PILAR CÁCERES
No es una broma de mal gusto. La insaciable avaricia bancaria ha dado un paso más y el Deutsche Bank crea el fondo de inversión DB Life Kompass 3 que permite a sus clientes apostar especulando con sus capitales sobre la esperanza de vida de personas de la tercera edad. Si estas personas viven más tiempo, gana el banco; en caso contrario, gana el inversor. Hasta ahora, la suma generada por tan macabra inversión supera los 200 millones de euros. El sector financiero privado no se ruboriza por dicha iniciativa. Una línea de negocio similar a una apuesta lúdica, si no fuera porque forman parte del asombroso acceso a la historia clínica de 500 ciudadanos estadounidenses de entre 70 y 90 años de edad, reveladora de su expectativa de vida. Esto hace del tétrico negocio un auténtico desatino ético de enorme alarma social. Si los seleccionados viven un promedio de 12 meses más de lo que expertos médicos vaticinen, el rédito del fondo es del 8,45% por año; si viven 24 meses más, el rédito desciende al 3% por año. Así que se estará pendiente del desenlace de la ruleta, la lucha por la vida de seres humanos que, sin saberlo, provocan que el propio inversor desee la muerte de la persona objeto de la inversión para obtener suculentos beneficios económicos. Para mayor enjundia, las tablas de estadísticas elaboradas a partir de los datos de salud de los ancianos, manejados por la entidad bancaria, están convenientemente desfasadas, cercenando información al inversor con el fin de asegurarse el beneficio.

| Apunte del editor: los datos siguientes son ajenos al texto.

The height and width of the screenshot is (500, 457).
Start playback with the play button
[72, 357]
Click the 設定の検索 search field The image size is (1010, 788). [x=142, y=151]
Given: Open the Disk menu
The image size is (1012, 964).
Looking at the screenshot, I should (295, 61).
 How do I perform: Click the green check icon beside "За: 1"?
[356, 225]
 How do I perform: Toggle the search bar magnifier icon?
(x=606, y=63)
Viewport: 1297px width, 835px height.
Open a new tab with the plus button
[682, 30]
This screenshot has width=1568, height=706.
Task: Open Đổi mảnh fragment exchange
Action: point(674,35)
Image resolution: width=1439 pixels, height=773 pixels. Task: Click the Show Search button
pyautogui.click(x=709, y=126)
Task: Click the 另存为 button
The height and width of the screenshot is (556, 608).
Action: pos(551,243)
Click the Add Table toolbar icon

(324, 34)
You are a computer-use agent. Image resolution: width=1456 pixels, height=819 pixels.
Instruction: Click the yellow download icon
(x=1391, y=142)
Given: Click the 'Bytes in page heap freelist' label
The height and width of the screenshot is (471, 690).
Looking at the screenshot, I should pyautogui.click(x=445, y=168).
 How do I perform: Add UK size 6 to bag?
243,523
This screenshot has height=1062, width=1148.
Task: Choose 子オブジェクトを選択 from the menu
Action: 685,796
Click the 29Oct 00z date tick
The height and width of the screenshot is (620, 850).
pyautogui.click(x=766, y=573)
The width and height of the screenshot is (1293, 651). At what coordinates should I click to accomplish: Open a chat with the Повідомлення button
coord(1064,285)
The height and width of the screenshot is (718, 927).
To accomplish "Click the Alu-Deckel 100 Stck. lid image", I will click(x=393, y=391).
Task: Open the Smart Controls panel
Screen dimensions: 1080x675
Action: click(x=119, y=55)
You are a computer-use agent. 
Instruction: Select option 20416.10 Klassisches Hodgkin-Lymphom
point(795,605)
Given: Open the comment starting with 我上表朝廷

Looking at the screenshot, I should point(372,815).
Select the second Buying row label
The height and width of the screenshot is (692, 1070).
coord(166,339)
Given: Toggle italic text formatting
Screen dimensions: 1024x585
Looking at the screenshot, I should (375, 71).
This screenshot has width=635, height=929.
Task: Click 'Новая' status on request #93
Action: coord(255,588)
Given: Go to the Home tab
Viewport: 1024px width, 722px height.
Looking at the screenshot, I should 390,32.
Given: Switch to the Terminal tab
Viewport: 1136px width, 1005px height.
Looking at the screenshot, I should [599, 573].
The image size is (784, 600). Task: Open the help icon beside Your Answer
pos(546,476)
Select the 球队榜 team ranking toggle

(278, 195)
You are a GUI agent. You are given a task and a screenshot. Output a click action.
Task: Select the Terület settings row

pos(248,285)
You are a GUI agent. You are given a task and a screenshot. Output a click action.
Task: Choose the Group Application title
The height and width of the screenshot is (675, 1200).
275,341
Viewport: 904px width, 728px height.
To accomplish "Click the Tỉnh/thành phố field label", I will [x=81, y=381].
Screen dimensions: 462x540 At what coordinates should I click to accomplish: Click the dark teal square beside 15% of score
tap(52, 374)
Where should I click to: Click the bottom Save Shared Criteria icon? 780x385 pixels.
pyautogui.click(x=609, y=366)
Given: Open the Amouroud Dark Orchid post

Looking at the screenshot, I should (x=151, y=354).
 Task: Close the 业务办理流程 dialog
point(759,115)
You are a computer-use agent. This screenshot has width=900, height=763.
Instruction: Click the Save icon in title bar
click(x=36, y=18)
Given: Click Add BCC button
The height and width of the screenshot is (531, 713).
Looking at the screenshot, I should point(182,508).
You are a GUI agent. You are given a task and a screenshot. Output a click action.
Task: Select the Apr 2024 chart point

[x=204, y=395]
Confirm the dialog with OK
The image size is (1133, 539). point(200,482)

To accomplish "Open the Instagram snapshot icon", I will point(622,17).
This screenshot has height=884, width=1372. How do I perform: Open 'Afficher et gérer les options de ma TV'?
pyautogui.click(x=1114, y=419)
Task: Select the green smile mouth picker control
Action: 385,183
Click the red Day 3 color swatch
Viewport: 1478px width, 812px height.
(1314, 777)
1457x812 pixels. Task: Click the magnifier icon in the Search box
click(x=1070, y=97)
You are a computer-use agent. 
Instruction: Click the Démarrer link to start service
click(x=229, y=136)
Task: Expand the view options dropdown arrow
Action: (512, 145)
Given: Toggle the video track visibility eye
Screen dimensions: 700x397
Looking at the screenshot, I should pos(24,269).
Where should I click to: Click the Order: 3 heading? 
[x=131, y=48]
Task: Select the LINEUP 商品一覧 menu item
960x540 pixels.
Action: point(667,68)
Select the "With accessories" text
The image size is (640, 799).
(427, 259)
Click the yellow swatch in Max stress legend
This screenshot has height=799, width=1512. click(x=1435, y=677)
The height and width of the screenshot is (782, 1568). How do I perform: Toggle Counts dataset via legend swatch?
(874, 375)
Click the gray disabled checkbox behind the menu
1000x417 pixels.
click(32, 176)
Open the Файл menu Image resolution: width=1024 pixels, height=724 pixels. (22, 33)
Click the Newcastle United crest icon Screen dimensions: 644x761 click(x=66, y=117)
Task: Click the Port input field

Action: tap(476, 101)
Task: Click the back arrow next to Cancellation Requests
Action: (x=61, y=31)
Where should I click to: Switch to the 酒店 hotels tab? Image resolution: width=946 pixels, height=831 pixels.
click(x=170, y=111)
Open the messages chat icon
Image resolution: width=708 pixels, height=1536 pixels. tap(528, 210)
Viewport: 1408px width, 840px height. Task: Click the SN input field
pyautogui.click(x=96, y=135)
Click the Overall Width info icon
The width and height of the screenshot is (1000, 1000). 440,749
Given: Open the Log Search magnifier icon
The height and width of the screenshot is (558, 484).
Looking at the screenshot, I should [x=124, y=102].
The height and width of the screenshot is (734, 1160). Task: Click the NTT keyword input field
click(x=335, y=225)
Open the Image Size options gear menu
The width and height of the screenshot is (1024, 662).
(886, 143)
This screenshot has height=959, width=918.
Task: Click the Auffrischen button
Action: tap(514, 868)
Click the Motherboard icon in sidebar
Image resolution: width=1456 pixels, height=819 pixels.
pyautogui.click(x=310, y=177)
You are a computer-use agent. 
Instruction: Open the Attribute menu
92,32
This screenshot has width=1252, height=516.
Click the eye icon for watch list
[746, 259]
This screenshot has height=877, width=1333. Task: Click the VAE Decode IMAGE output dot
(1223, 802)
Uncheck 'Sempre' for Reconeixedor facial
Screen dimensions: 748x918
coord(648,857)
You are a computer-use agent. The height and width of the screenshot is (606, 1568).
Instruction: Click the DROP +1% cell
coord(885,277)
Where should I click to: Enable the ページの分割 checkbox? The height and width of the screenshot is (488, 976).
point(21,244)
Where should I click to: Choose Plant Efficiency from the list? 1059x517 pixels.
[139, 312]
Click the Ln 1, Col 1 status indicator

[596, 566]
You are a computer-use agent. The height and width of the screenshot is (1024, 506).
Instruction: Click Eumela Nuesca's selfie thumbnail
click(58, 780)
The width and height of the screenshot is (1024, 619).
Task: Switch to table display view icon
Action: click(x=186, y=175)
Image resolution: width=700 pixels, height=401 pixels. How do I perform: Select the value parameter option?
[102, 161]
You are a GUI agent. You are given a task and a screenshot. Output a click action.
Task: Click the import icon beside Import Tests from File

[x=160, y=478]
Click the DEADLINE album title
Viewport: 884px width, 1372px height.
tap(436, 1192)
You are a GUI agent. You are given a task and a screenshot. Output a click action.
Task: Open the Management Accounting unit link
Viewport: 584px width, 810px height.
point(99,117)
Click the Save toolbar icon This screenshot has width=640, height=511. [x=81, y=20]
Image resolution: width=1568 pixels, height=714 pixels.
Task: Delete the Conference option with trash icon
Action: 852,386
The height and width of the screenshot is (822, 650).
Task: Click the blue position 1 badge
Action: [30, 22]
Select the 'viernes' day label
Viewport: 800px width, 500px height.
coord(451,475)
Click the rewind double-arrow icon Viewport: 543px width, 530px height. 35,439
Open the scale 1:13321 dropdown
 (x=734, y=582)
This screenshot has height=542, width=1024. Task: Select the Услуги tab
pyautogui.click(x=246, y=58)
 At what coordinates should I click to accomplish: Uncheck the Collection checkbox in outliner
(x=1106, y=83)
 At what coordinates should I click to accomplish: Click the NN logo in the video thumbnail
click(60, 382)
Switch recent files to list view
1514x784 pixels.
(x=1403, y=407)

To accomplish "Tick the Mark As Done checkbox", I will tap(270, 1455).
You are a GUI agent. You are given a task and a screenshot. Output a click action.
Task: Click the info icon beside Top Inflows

El inversionista, además de participar en un mercadeo macabro resulta engañado -de listillo a pardillo-, y, doloridos en sus bolsillos sin alma, han osado denunciar a la banca -que nunca pierde-, por tener acceso a información privada sobre el estado de salud de los ciudadanos, ahora activos. Es expresión de la decadencia del modo de vida capitalista, que constituye la base de la especulación financiera. Todo se compra y se vende, sin remilgos de ningún tipo a la hora de lucrarse con suculentas plusvalías, incluso asociadas a la muerte de ciudadanos que ignoran al juego de casino al que están sometidos en su perspectiva de existencia.